Engineering Design Takeaways
- Hoop stress governs cylinder design. σh = pd/(2t) is always the maximum principal stress in a cylindrical pressure vessel. Longitudinal stress at half this value is secondary.
- Spheres are twice as efficient. Equal biaxial membrane stress at σ = pd/(4t) means a sphere needs only half the wall thickness of a cylinder for the same FOS.
- Validate d/t ≥ 20 before applying thin-wall theory. Thick-wall vessels require Lamé equations; the thin-wall formula will under-predict peak stress.

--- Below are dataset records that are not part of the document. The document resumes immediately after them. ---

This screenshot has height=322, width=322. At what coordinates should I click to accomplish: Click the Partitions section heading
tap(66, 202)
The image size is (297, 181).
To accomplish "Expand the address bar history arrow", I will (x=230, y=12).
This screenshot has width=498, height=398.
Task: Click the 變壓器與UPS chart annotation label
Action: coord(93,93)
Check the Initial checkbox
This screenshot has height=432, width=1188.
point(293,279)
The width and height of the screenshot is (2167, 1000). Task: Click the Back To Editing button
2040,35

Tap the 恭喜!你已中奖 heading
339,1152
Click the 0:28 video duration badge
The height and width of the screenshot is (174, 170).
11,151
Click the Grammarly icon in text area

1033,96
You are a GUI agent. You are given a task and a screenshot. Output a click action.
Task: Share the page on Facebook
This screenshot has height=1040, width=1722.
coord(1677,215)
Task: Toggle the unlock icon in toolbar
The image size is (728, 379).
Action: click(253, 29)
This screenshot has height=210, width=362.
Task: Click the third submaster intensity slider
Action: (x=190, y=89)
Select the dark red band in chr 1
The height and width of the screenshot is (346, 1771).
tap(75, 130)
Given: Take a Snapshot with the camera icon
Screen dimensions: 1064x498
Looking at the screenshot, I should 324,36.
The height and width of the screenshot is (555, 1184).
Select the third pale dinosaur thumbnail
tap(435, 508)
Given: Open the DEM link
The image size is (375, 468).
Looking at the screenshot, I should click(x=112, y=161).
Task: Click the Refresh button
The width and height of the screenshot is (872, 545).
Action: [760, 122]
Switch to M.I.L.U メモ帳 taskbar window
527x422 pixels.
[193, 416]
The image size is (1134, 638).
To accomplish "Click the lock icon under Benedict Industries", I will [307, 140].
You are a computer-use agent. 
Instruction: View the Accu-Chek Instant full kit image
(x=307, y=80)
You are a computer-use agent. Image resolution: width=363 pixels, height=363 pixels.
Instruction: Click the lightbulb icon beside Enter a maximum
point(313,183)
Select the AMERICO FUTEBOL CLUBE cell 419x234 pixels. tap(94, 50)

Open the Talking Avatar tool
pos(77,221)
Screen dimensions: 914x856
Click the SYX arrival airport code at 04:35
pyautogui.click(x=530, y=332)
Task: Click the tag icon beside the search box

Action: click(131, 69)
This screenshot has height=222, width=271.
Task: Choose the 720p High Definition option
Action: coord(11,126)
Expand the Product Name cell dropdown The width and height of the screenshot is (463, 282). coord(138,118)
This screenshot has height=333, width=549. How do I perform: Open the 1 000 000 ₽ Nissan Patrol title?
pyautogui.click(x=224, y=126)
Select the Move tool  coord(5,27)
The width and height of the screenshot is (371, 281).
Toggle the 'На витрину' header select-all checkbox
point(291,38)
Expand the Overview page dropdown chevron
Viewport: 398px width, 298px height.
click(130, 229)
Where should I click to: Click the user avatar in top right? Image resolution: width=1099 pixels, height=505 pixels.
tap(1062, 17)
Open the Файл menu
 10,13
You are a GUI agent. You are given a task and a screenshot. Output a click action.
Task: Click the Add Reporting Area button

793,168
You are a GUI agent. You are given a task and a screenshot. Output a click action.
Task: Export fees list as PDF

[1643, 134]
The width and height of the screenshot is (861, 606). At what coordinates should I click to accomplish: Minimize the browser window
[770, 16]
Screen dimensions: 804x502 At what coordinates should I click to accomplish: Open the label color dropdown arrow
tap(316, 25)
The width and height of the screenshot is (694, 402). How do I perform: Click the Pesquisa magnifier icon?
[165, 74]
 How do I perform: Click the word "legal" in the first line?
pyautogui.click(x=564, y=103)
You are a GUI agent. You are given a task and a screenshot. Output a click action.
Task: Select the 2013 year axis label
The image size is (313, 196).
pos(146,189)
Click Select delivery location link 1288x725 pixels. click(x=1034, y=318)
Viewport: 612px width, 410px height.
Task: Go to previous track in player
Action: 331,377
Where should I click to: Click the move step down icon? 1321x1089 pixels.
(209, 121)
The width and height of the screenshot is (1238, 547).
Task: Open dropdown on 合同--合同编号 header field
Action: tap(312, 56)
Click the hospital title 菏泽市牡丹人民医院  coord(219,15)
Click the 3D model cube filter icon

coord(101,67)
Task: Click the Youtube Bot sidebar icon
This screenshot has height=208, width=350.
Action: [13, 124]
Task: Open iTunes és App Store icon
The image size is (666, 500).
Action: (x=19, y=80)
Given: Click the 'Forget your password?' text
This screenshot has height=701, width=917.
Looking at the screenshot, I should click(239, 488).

- FOS ≥ 3 is a sound target for static pressure service. ASME and EN 13445 codes recommend margins of 3–4 on yield, accounting for material variability, weld efficiency, and inspection class.
- Temperature and cycling reduce effective FOS. Creep at elevated temperature and fatigue under pressure cycles demand additional analysis beyond static thin-wall stress.
Frequently Asked Questions
What is hoop stress in a pressure vessel?
Hoop stress (circumferential stress) is the tensile stress acting tangentially around the wall of a pressurised cylinder. For a thin-wall cylinder it equals σh = pd/(2t), where p is internal pressure, d is internal diameter, and t is wall thickness. It is always twice the longitudinal stress and governs the cylinder's pressure rating.
When is the thin-wall assumption valid?
The thin-wall (membrane) theory is valid when the diameter-to-thickness ratio d/t ≥ 20. Below this ratio the stress distribution through the wall becomes non-uniform and thick-wall (Lamé) equations must be used instead.
Why is hoop stress half as large in a sphere compared to a cylinder?
A spherical shell develops equal biaxial membrane stress in all directions: σsphere = pd/(4t). Because pressure is resisted by the full circumference in both meridional directions simultaneously, each direction only carries half the stress that a cylinder's hoop direction must carry, making a sphere inherently twice as efficient.
What factor of safety is required for pressure vessels?
ASME Boiler and Pressure Vessel Code (ASME BPVC) Section VIII typically requires a design factor of safety of 3.5 to 4.0 on ultimate tensile strength, or about 1.5–2.0 on yield strength. The simulator uses FOS = σy / σh and flags FOS ≥ 3 as SAFE, 1.5–3 as CAUTION, and below 1.5 as DANGER.
How do I calculate minimum wall thickness for a pressure vessel?
Rearranging the hoop stress formula gives minimum wall thickness tmin = p × d × FOSreq / (2 × σy). For example, a cylinder with p = 5 MPa, d = 400 mm, σy = 250 MPa, and a required FOS of 3 needs tmin = 5 × 400 × 3 / (2 × 250) = 12 mm.